Un solitaire qui compte des amis, qu'il ne reverra peut-être jamais, un peu partout dans le monde : Cush le terrible nomade fou d'Allah, l'envoûtante Bouche Dorée, sorcière vaudou, et surtout Raspoutine, son ennemi, son ami, son double...
- Raspoutine : "Un jour je te tuerai Corto"
- Corto : "Et moi je te tuerai un soir".
Corto vit dans le rêve comme dans l'action : il participe à certaines rébellions, du coté des opprimés, des causes perdues, mais sans jamais s'y impliquer vraiment, que ce soit en Chine ou en Siberie. Corto, c'est aussi la richesse de la vie intérieure.
A Buenos-Aires, Corto parle à la lune, qui a l'avantage d'etre deux.
A Venise, la plus magique des villes, il ouvre la porte qui le mènera vers un nouveau rêve.
En Angleterre, il devient le héros malgré lui de l'enchanteur Merlin, d'Obéron le roi des Elfes, de Morgane, de Puck le faune qui se déguise en corbeau pour lui parler dans ses songes et des fées qui combattent à leur manière l'invasion allemande...
Corto qui part à la recherche du trésor d'Alexandre le Grand, non pas pour l'or, mais pour l'aventure, comme il partira à Mû, en Suisse, tout en se récitant des vers de Rimbaud...

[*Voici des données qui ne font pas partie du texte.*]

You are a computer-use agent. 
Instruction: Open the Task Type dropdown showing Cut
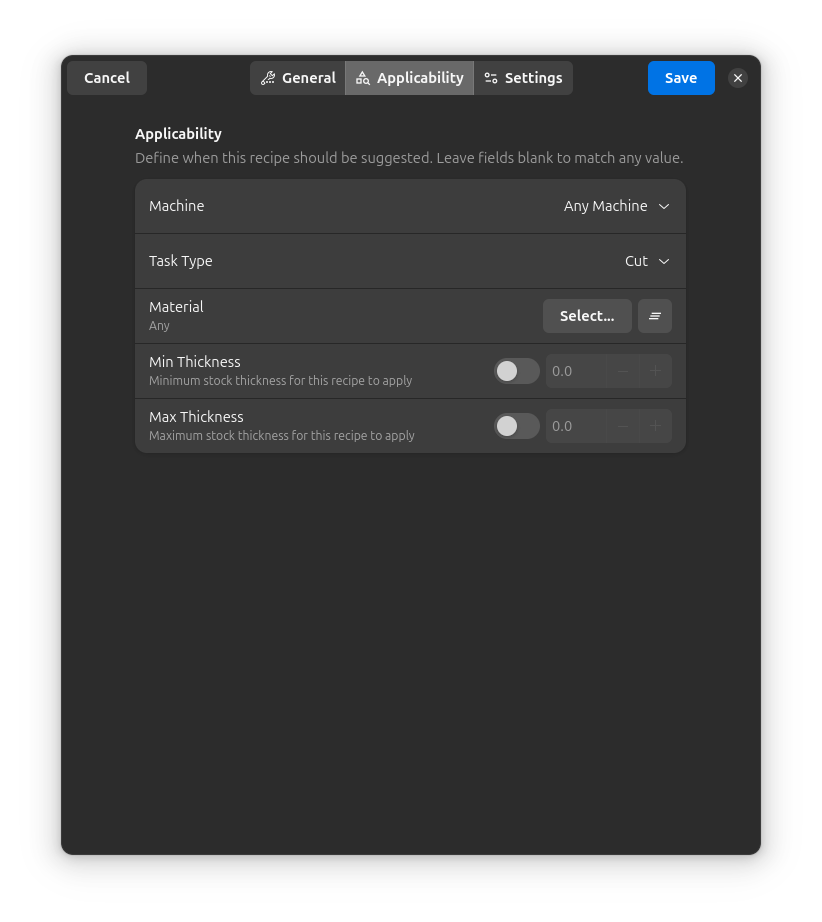[645, 261]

En Amerique du Sud ou dans les Caraibes, Corto cherche d'abord à s'amuser, car il n'est pas un conquérant. Ce qu'il obtient est comme le vent, lui glissant entre les doigts parce qu'il a volontairement ouvert la main.
Entre réalisme et onirisme, Corto traverse le monde et les époques, trainant sa silhouette nonchalante, cigarette aux lèvres, ses lèvres où subsiste un éternel sourire teinté d'ironie.
Et Corto aime à ironiser sur tout, la vie, les gens... et pourquoi pas, sur lui-même, lui qui se sent en constant décalage... Corto qui aime les femmes, mais ne parvient jamais à s'attacher. Des femmes qu'il laisse s'enfuir, mais aucuns regrets, et il ne faudra retenir que cet air de mélancolie tranquille.
Voilà que je me surprend à penser que oui, Corto a rencontré Jack London et Staline, qu'il connait Lawrence d'Arabie, J.M Barrie ou des guerriers issus des anciennes légendes...
Oui, Corto a véritablement foulé les rues de Venise, traversé les déserts d'Ethiopie, tel Ulysse errant. Le monde de Pratt nous offre des clés, déchire l'horizon. Je souris devant les mensonges de Pratt, lui qui romanca indéfiniment sa vie... Poésie sans fin, se lover dans la vie et la regarder sous le prisme, aux milles couleurs, de la magie.
Se laisser porter, comme Corto, au gré de son instinct, laissons-nous mener là où la vie et le coeur nous mènent. Où bon lui semble ! Le temps s'égrènera à notre envie, la mort ne sera plus à craindre.
Une seule envie subsiste.
Suivre Corto, loin. Toujours plus loin...
1 commentaire:
Excellent! Notamment au niveau de la reverie et de l'homme du destin...En tant que fan de Maltese, j'adhère totalement a ta vision de cette grande bédé!